Task to complete: Rewrite the items starting at the line containing "Where should I" and ending at the last item, keeping the requests as they are. Multiply every coordinate in the answers by 1.95 and round to whole numbers, halves up, leaving the pictures out.

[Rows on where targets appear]
---+---

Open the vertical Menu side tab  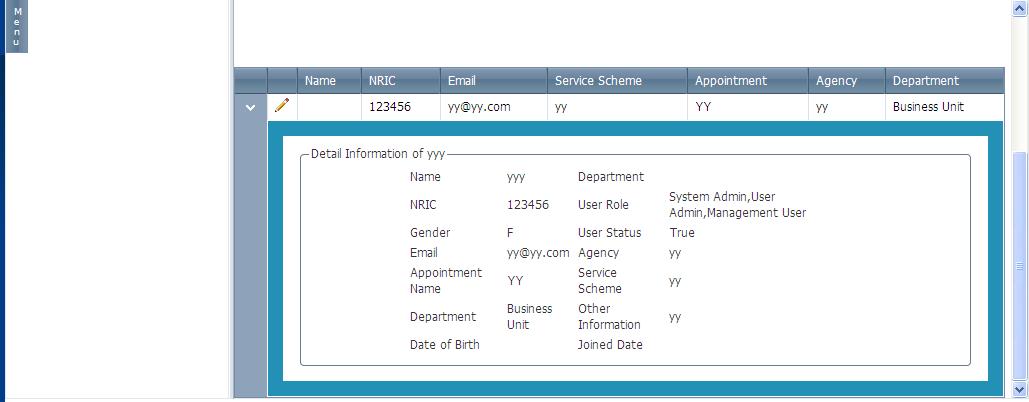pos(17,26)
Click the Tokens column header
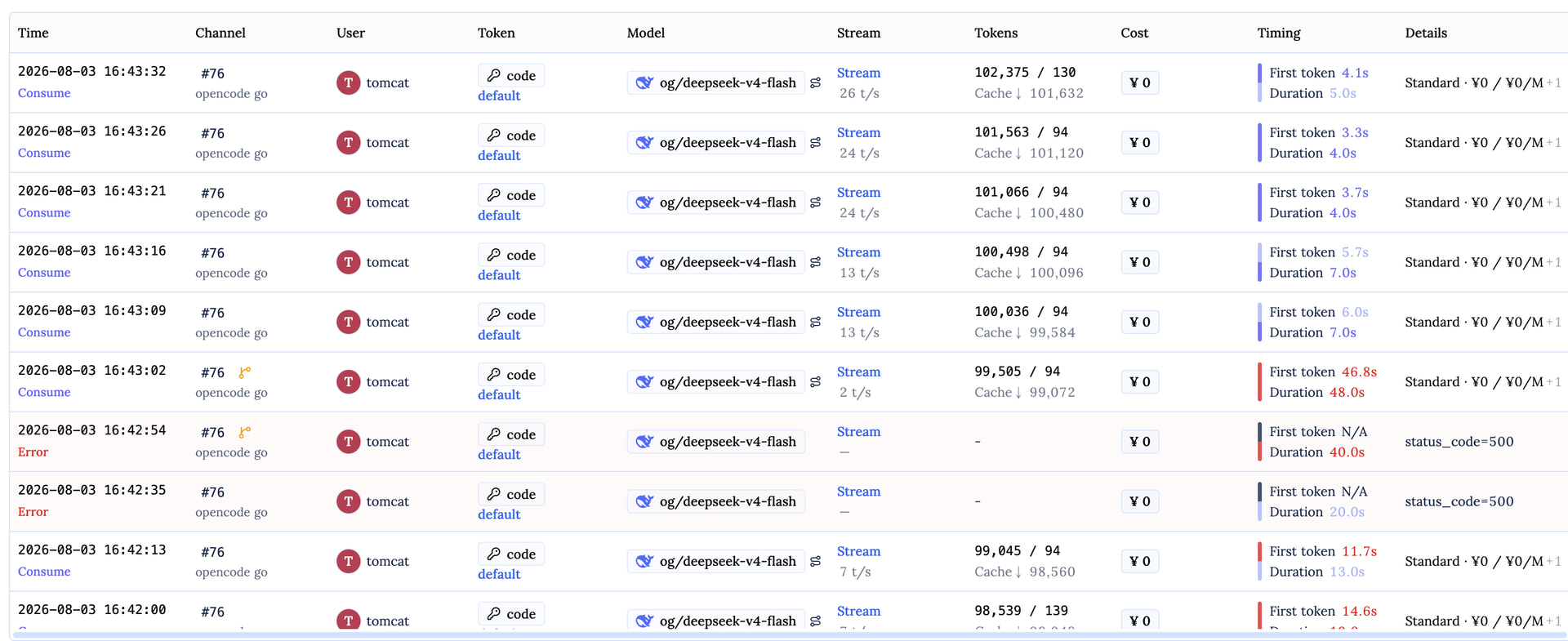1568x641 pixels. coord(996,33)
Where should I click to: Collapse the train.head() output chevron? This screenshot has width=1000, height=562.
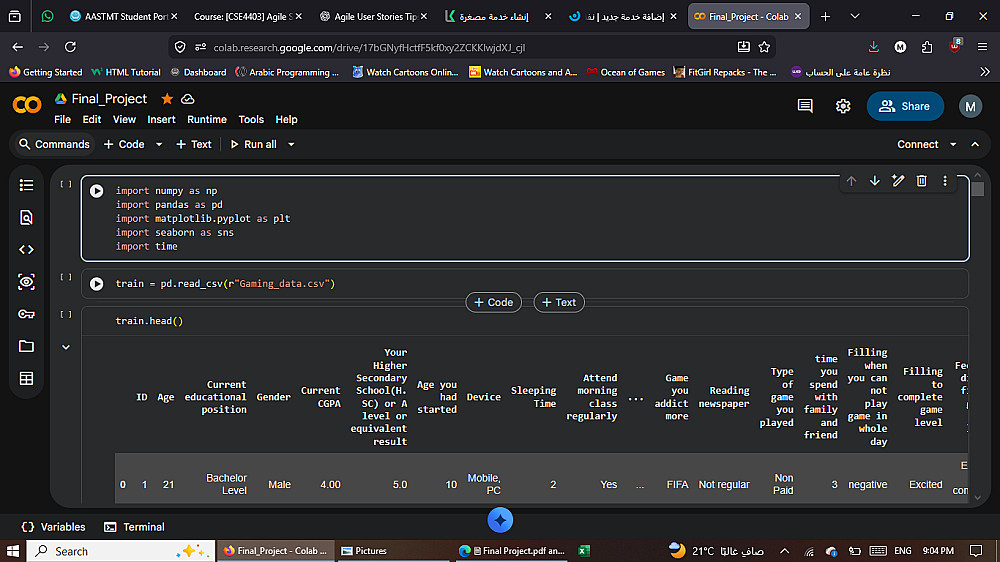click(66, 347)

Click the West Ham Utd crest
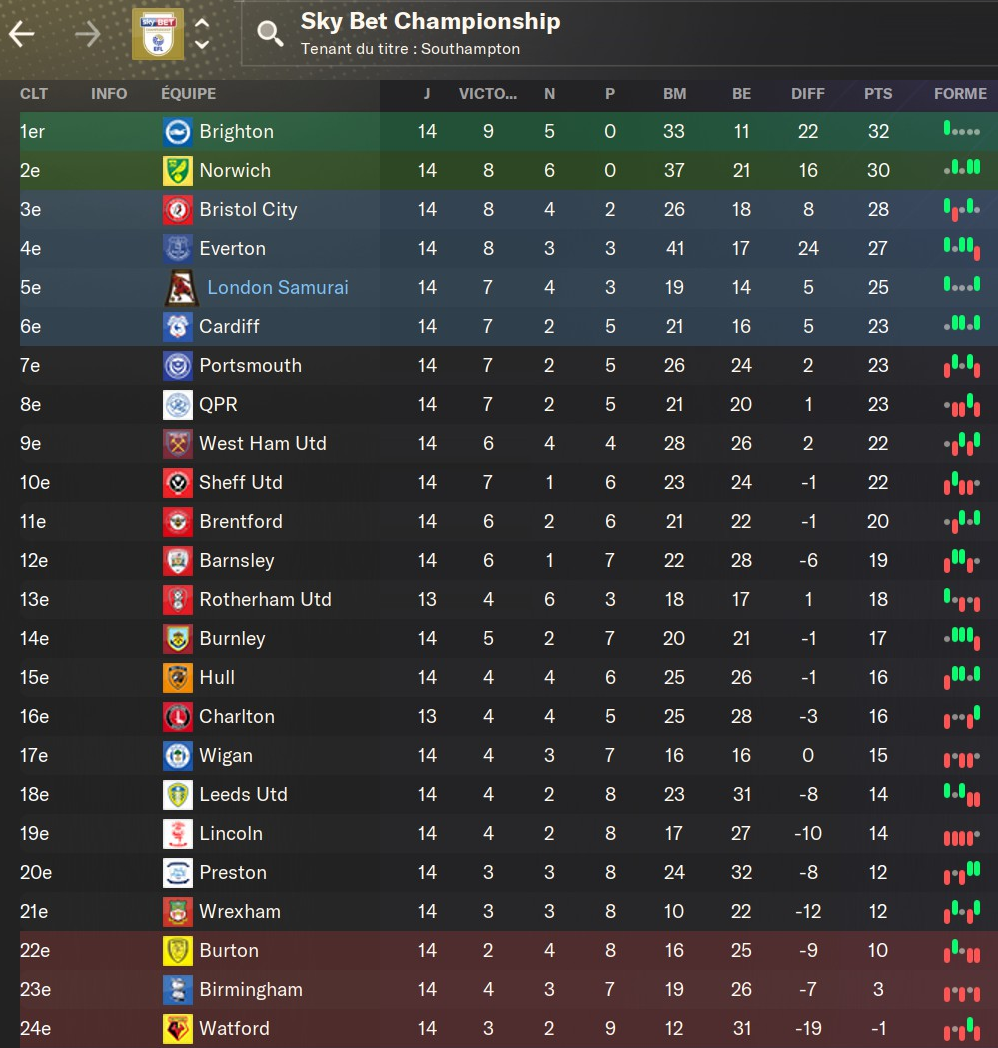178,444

---+---

Final answer:
Where should I click to: Collapse the train.head() output chevron? This screenshot has width=1000, height=562.
click(129, 677)

Click the West Ham Utd crest
347,866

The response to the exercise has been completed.